4-Chlorobenzotrifluoride is a organofluorine compound with the molecular formula C7H4ClF3. Frequently abbreviated PCBTF (for parachlorobenzotrifluoride), it is a colorless liquid with a distinct aromatic odor. PCBTF has been commercially-produced since the 1960s. It is a precursor to commercial dyes.

==Preparation==
4-Chlorobenzotrifluoride is produced commercially by trifluoromethylation of chlorobenzene.

Historically, Occidental Chemical Corporation was a leading producer and sold it as part of its Oxsol product line, specifically under the brand name of Oxsol 100. Occidental Chemical Corporation sold the OXSOL line to Makhteshim Agan Industries, Ltd., in 2002.

==Uses==
Nitration of PCBTF gives 4-chloro-3,5-dinitrobenzotrifluoride, a precursor to the herbicides trifluralin, fluorodifen, and acifluorfen. It is also a precursor to the insecticide fluvalinate.

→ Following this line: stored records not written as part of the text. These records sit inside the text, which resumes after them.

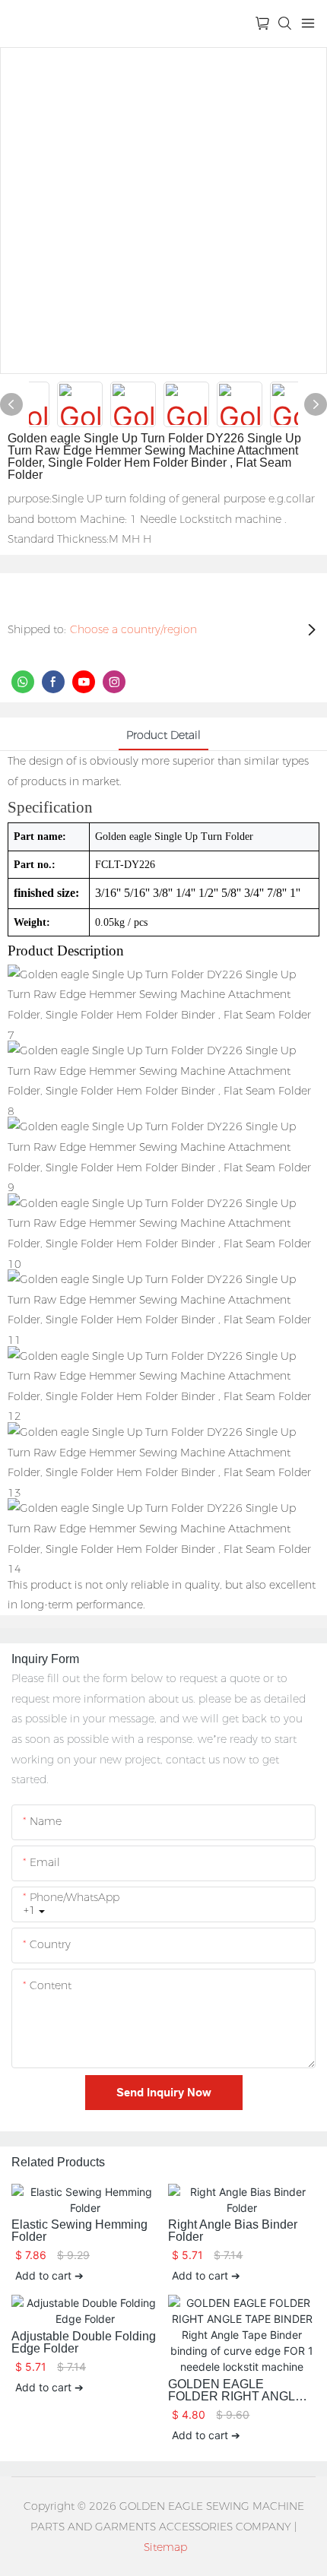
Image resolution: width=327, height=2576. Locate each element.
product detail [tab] (163, 735)
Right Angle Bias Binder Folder (232, 2231)
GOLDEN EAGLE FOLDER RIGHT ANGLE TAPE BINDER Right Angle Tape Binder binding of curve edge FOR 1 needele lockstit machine (240, 2390)
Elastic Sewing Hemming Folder (79, 2231)
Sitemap (165, 2547)
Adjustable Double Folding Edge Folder (83, 2342)
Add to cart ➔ (49, 2275)
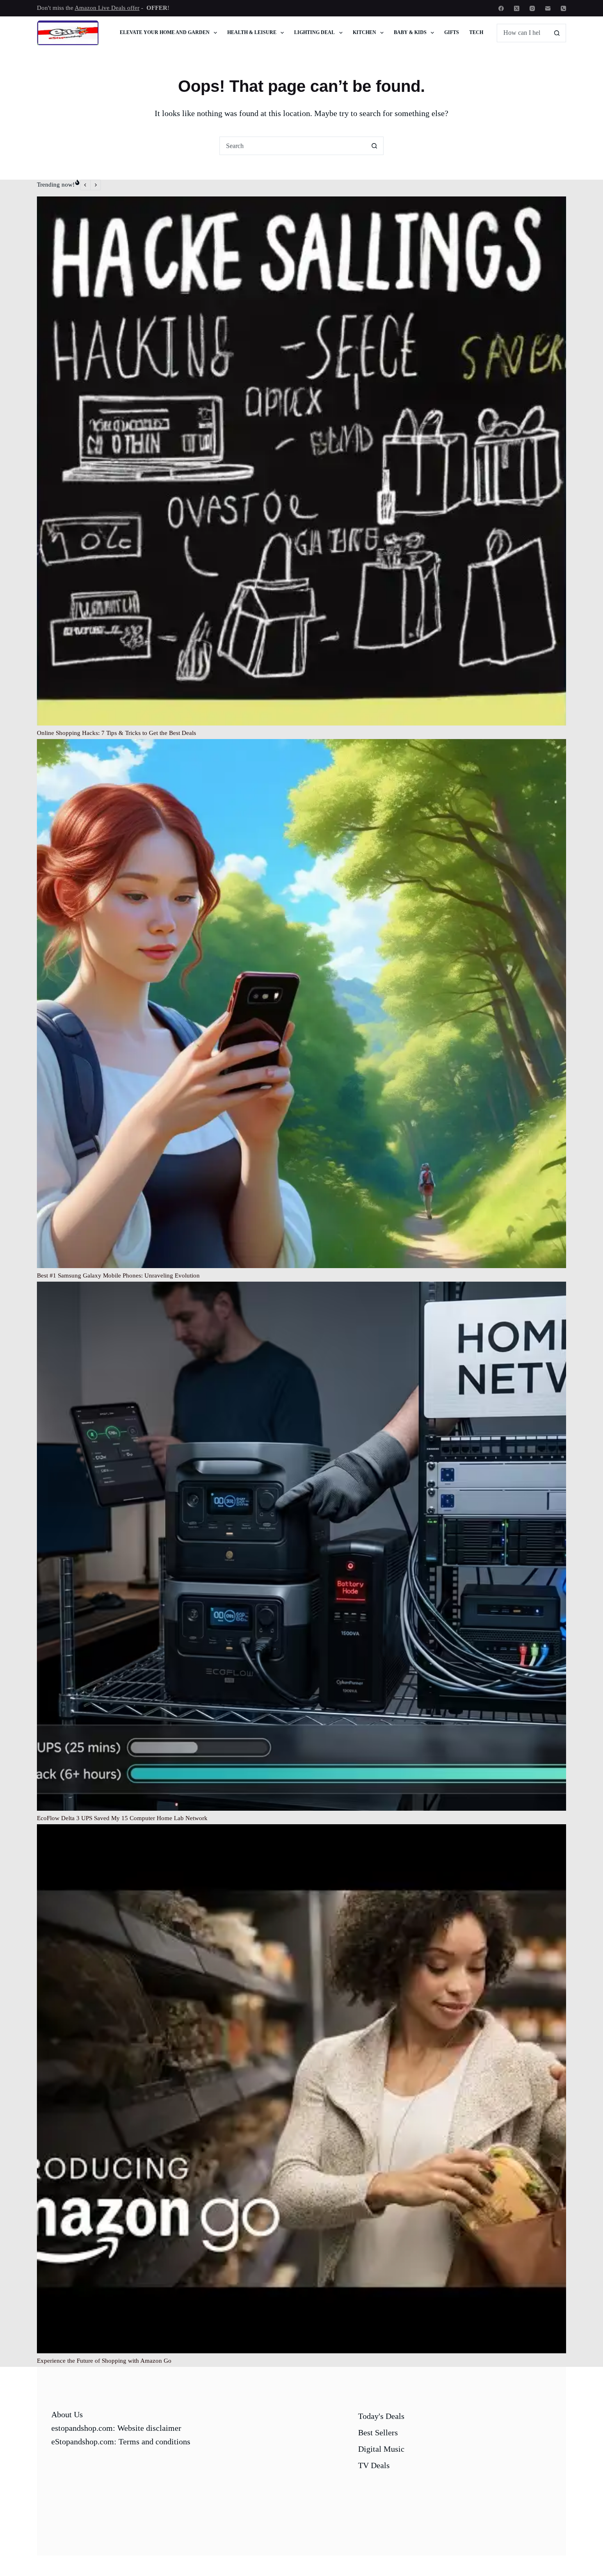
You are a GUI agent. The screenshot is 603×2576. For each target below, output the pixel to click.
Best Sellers (378, 2432)
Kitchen (364, 32)
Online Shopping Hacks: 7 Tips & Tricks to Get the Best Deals (116, 733)
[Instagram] (532, 8)
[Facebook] (501, 8)
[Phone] (563, 8)
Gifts (451, 32)
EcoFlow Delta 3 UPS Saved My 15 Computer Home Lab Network (122, 1818)
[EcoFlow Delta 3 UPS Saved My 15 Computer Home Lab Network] (301, 1546)
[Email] (547, 8)
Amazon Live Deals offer (107, 8)
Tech (476, 32)
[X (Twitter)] (516, 8)
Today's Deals (381, 2416)
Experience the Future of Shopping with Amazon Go (104, 2360)
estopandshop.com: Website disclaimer (116, 2427)
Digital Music (381, 2448)
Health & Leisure (251, 32)
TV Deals (374, 2465)
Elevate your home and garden (165, 32)
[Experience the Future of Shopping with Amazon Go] (301, 2088)
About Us (67, 2414)
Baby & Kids (410, 32)
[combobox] (292, 146)
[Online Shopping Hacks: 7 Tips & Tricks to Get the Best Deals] (301, 461)
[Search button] (557, 33)
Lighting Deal (314, 32)
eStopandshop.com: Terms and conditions (120, 2441)
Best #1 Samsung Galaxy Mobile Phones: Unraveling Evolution (118, 1275)
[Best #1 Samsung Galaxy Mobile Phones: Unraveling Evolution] (301, 1003)
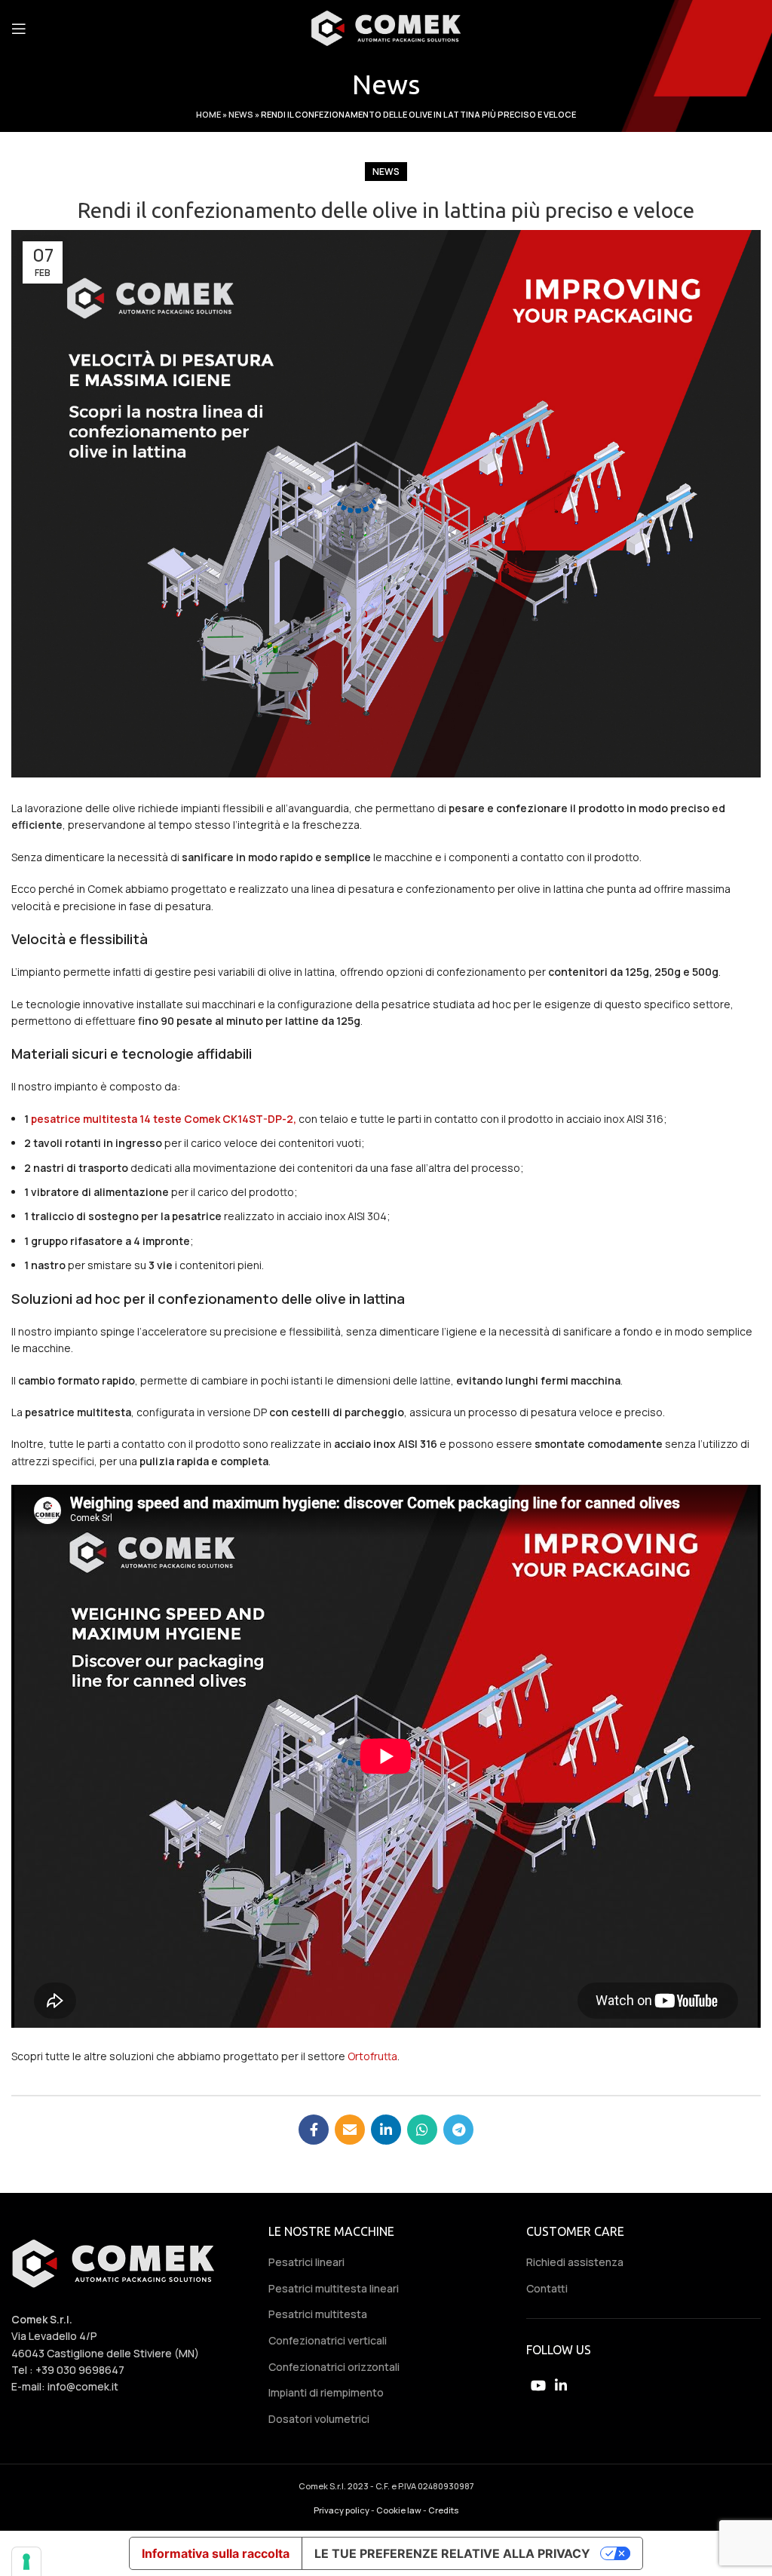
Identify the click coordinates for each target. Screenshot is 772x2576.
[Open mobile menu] (19, 29)
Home (208, 114)
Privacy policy (341, 2510)
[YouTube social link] (538, 2385)
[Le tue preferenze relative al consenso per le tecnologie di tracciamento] (26, 2561)
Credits (443, 2510)
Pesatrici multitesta (317, 2314)
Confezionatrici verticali (327, 2340)
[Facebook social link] (314, 2129)
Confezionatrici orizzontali (334, 2367)
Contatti (547, 2288)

PCBTF has also been used as a solvent.

==Health and Environmental effects==
Health effects:
- Points of entry: eyes, ingestion, inhalation, skin.
- Target organs: central nervous system, kidneys, liver.
- Irritancy: eyes, respiratory tract, skin

In the troposphere, PCBTF has an estimated half-life of 67 days. It is transformed by reaction with photochemically-produced hydroxyl radicals to give mainly 2-chloro-5-trifluoromethylphenol.

==Regulation==
PCBTF currently has VOC Exempt status from the U.S. Environmental Protection Agency. However, California's Office of Environmental Health Hazard Assessment (OEHHA) has adopted inhalation risk factors for PCBTF as of June 2019, which could have implications for its ongoing VOC Exempt status.